ズボン・帽子・靴・椅子・ベッド・・・騎馬民族は儒教を生んだ中国の統治者たちの思想だが、この人たちは実際の労働に汗するというわけではなく、階級思想のもと、肌を見せず常に身なりを整えている。一方、道教の影響を強く受けている地域は、はちまきに袷の着物のようなものを着用し、肌を見せることも卑しいこととは思わない。履物は草履程度で床に敷物を敷き、座ったり寝たりする。独立心が強く、一丸となってのチームプレーは不得意な方であるが、旧薩摩藩のように傑出した人物のもとではまとまり得る団結心を生む場合がある。

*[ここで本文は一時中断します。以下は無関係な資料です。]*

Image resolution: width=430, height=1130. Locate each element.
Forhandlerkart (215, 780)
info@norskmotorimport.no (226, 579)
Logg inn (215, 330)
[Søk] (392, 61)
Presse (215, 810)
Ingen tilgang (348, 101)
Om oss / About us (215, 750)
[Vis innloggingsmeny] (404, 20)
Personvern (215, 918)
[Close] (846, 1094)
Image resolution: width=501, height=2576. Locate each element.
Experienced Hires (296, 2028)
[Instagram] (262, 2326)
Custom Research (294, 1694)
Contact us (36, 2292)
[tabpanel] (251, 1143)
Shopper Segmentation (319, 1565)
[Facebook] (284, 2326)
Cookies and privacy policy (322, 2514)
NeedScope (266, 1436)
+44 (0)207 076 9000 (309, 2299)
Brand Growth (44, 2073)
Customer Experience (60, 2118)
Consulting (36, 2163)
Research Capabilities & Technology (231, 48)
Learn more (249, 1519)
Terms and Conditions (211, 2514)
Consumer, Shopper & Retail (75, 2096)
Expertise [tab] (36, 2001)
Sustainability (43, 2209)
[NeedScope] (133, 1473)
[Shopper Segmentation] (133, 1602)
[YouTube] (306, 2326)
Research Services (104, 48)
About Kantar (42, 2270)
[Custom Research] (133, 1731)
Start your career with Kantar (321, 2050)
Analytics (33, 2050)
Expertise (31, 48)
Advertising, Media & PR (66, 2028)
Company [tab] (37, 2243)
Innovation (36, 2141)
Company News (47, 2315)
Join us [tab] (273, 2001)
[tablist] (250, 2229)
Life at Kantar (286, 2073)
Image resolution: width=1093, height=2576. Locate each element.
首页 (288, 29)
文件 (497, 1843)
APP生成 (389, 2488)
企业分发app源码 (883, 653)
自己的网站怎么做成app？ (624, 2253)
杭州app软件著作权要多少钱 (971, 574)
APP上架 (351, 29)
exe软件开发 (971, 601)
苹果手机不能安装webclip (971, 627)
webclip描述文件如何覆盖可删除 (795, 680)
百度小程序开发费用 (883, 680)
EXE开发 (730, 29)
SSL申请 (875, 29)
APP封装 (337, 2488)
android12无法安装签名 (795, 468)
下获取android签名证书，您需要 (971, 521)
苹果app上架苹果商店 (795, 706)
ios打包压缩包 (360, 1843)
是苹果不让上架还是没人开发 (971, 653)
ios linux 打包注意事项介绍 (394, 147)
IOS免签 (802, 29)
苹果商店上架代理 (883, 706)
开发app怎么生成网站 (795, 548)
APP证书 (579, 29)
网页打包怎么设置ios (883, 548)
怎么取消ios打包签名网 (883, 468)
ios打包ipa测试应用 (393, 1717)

なぜこのようなことを考えているのかというと、最近新聞紙上でFTAの記事をよく目にするようになり、海外産地との競争を考えざるを得ないということがひとつ。また現在、オランダの市場やアメリカのマイアミのマーケットなど、全切花の実勢価格が20ドルセント、或いは20ユーロセント内外で、将来日本も最悪の場合ここまで単価が下がっていくことも覚悟していかなければならないとしたら、当然1家族ではなく、1産地としてどのように効率的に花を生産するかを考えざるを得ないからである。花の産地は海辺が多い。もしこのまま集まりに欠けるとしたら問題だ。是非とも花の産地は、中期的に見た経済合理性を以って産地運営に取り組んでいただきたいというのが今日の結論である。